The examples in the exercise are formulated to provide fairly clear cut illustrations of a single measurement problem—eitherreliability or validity or bias. However, this does not preclude learners from identifying additional measurement problems. The main purpose of the exercise is for learners to practice identifying measurement problems and to demonstrate an understanding of reliability, validity, and bias. In this sense, getting the “right answer” for any given scenario is secondary to correctly demonstrating the relevant knowledge/skills. As an example, the “right answer” for the waterway restoration project (scenario 4) is “validity.” However, a learner would not necessarily be “wrong” to suggest that there is also a risk of bias due to poorly timed data collection, e.g., because a random event like a wildfire could undo the work of restoration crews. Indeed, this learner would be demonstrating a correct understanding and application of the concept of bias. The point of the exercise is to reinforce key concepts, not to memorize terms.

Key Points – Definitions

Reliability is the ability of a method or instrument to yield consistent results each time. Reliability is strengthened by using well-designed instruments and by providing data collectors and respondents with clear instructions on how to administer and complete instruments.

Validity is the ability of a method or instrument to accurately measure what it intends to or what it is supposed to measure. Measurement is valid when it produces results addressing the specific outcome you wish to measure. Valid measurement collects data on all relevant aspects or dimensions of an outcome. Validity is also supported when the results produced by an instrument are corroborated by information from other sources. For example, the validity of a math test is supported when students who score high (or low) on the test also perform well (or poorly) at solving math problems in class and on homework assignments.

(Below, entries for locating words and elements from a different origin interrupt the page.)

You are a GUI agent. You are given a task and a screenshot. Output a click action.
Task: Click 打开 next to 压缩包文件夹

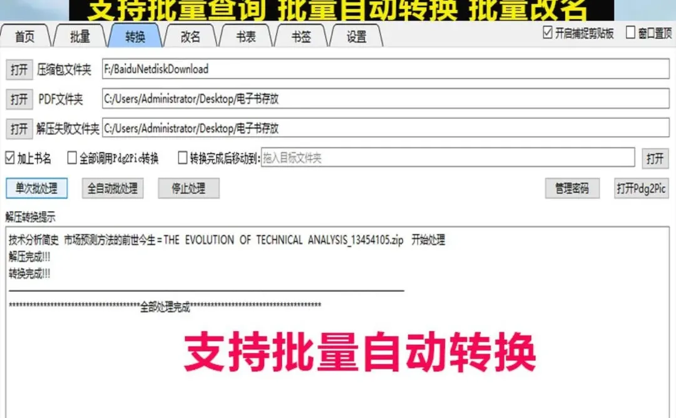pyautogui.click(x=19, y=69)
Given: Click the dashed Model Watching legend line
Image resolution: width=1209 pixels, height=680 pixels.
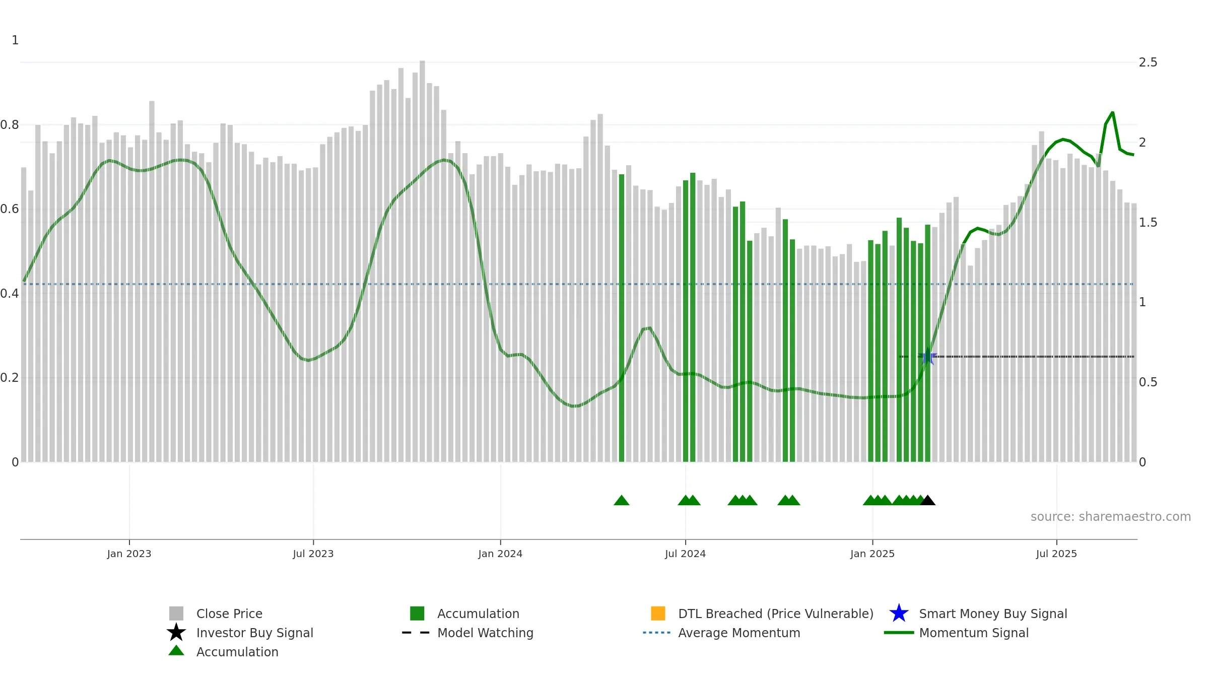Looking at the screenshot, I should tap(416, 633).
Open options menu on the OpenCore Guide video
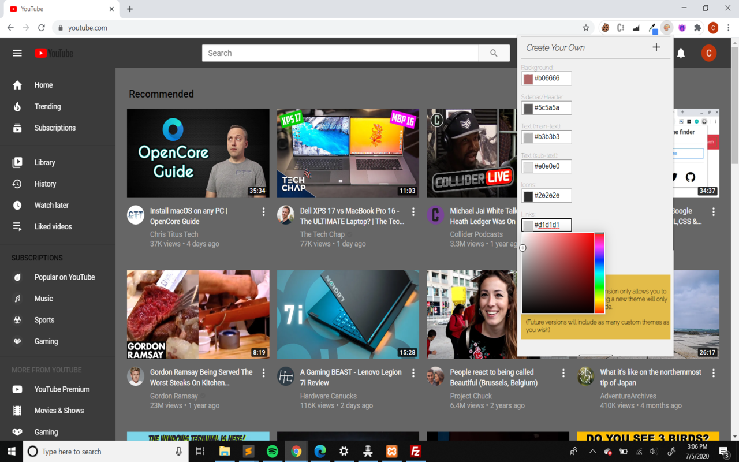Image resolution: width=739 pixels, height=462 pixels. coord(264,212)
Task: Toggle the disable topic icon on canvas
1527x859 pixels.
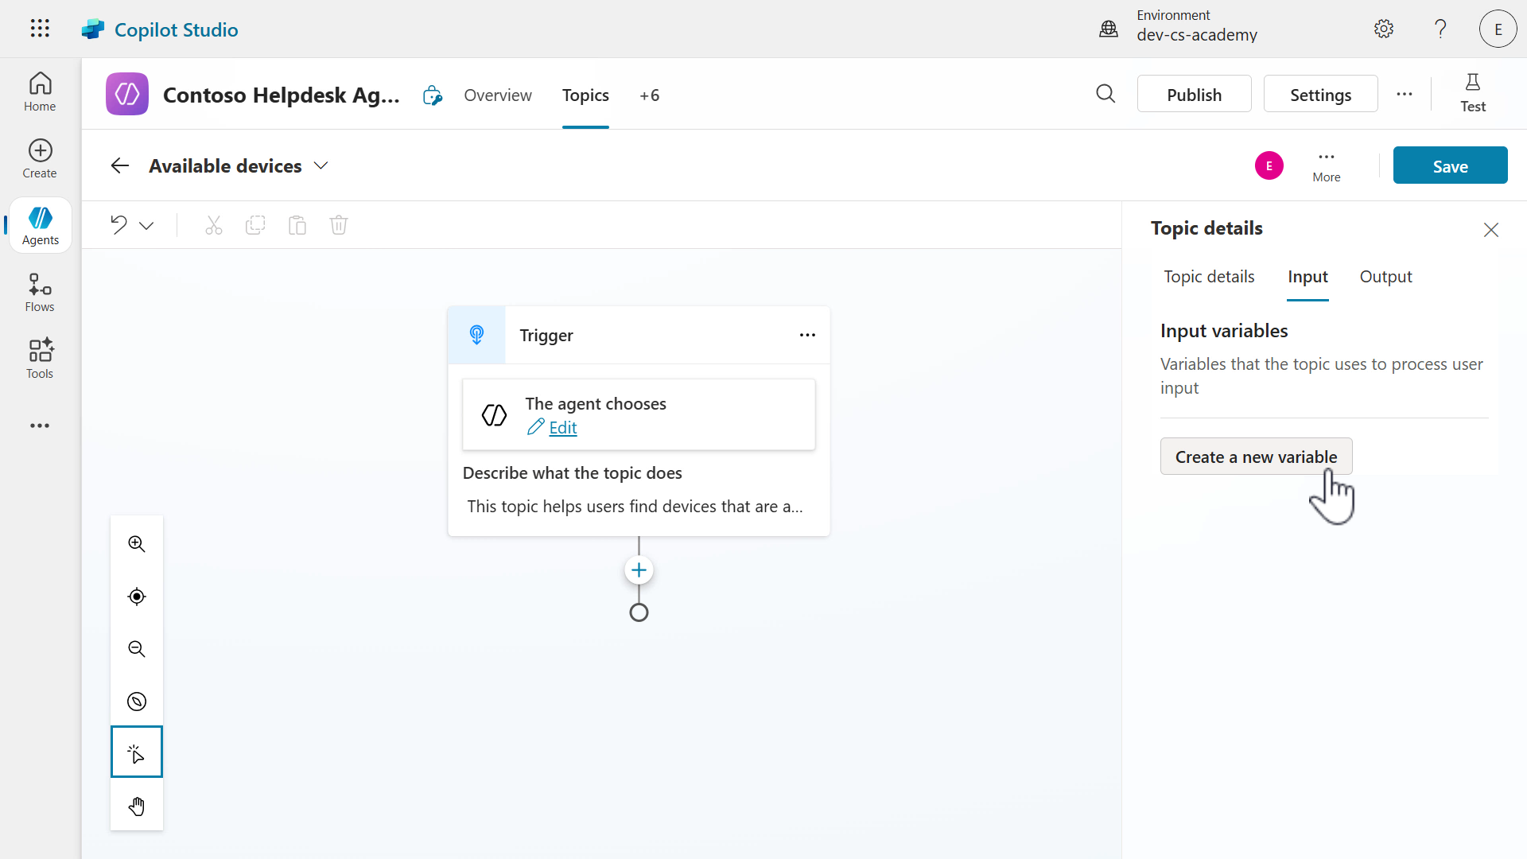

Results are biased when they are systematically skewed or distorted. Results can be biased due to the over- or under-representation of particular groups in the dataset, and due to question wording that tends to encourage or discourage particular responses. The timing of data collection can also systematically bias results.

Sticking Points and Common Issues

Below are some issues that may come up as learners consider the material, along with notes on how to respond to these issues.

What do I do if I cannot get data collection in place before my program begins?
It is always best to make key decisions about methods and instruments before starting your program. However, we recognize this may not always happen perfectly. Development and improvement of methods and instruments is an ongoing process. Programs start from wherever they are, but should strive to develop and strengthen data collection systems as quickly as possible. For example, if a program needs to collect pre-and-post data, then, ideally, instruments need to be developed and tested before the program starts. Otherwise, the program will not be able to conduct a true pretest since the intervention will have already begun. In this situation, the program would still need to conduct the pretest as early as possible and note in the progress report that pretest data were collected late after the intervention started.

Under what circumstances may one modify an instrument?
In general, care should be taken when modifying instruments to avoid compromising the rigor, quality, and usefulness of data. Sample instruments provided in support of national performance measures may be modified as long as the instrument can still collect key data elements required by the performance measurement instructions. Instruments that come from other sources can be modified to fit your program context. However, modifying an instrument that has been validated will compromise the integrity of the instrument, so it is not advisable to revise these instruments or the instructions for their administration. When modifying an instrument always remain mindful of the instrument’s original purpose and avoid modifications that deviate from this purpose or that will weaken the rigor, quality, or usefulness of the data.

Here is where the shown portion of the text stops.